Around 90 delegations with 1,000 participants are expected to attend the Bonn conference, the German foreign ministry said on its website. Karzai will preside over the conference.
“Next week’s meeting offers a critical moment for the international community to reinforce its long-term commitment to Afghanistan,” British foreign secretary William Hague said in an article published in The Times of India on Thursday. “We all share a common objective to ensure that the country never again becomes a safe haven for international terrorism.
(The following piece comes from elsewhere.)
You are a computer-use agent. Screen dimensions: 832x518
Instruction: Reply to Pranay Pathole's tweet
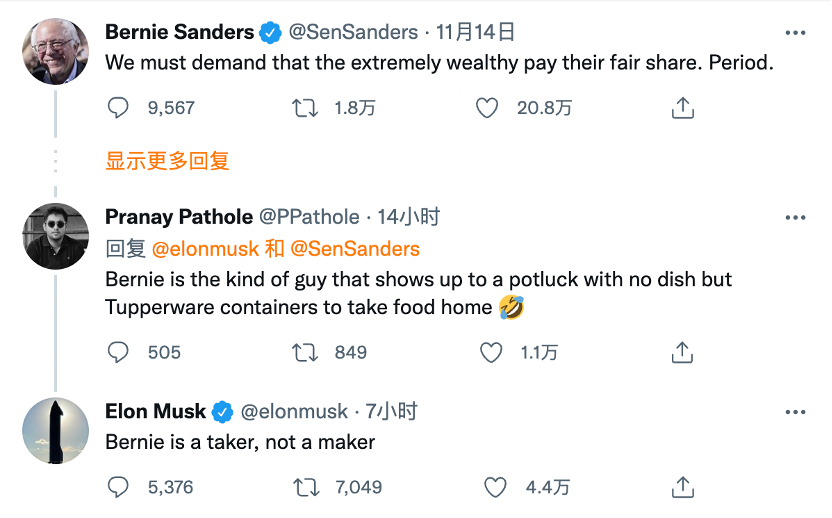(x=118, y=352)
And we also share a common purpose: to build the capacity of the Afghan government and the Afghan national security forces so that Afghans themselves can be responsible for their own territory and their own future.”
India, which will be represented at the conference by foreign minister S.M. Krishna, considers Afghanistan a part of its extended neighbourhood. It has pledged $2 billion (around Rs 10,200 crore) for relief and reconstruction efforts in the country. India and Afghanistan signed a strategic pact in October under which India will train Afghan army and police force personnel to help them take on the security challenges in their country.
The conference is taking place at a time when ties between the US and its key ally in the region, Pakistan, have frayed—particularly after 24 Pakistani soldiers died in a 2-hour aerial attack over the weekend by US-led North Atlantic Treaty Organisation (Nato) forces along the Pakistan-Afghanistan border. Pakistan has since closed the land route to the Afghan border used by Nato to ship supplies to troops based in Afghanistan and said it won’t attend the Bonn conference in protest.
Pakistan “stands to lose more by not attending the conference given its paranoia about India,” former Indian foreign secretary Kanwal Sibal said.
Pakistan, which has been accused of supporting the Taliban and other militant groups fighting the international troops in Afghanistan, wants a friendly government in Kabul that it can fall back on in case of a war with India. New Delhi on its part wants a neutral government in Afghanistan that will not be inimical to its interests.
“But given that Pakistan had raised the pitch so much against the US and Nato after the weekend strikes, it will be very difficult to climb down and attend the meet” as public sentiment in Pakistan is very much against the US, Sibal added.